Aim of the exercise: Write the records out again, precisely as they stand.

START Input

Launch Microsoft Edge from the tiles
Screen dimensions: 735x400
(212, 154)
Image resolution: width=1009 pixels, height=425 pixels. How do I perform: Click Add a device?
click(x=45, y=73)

END Input

Your solution:
Launch Microsoft Edge from the tiles
Screen dimensions: 735x400
(212, 154)
Image resolution: width=1009 pixels, height=425 pixels. How do I perform: Click Add a device?
click(x=45, y=73)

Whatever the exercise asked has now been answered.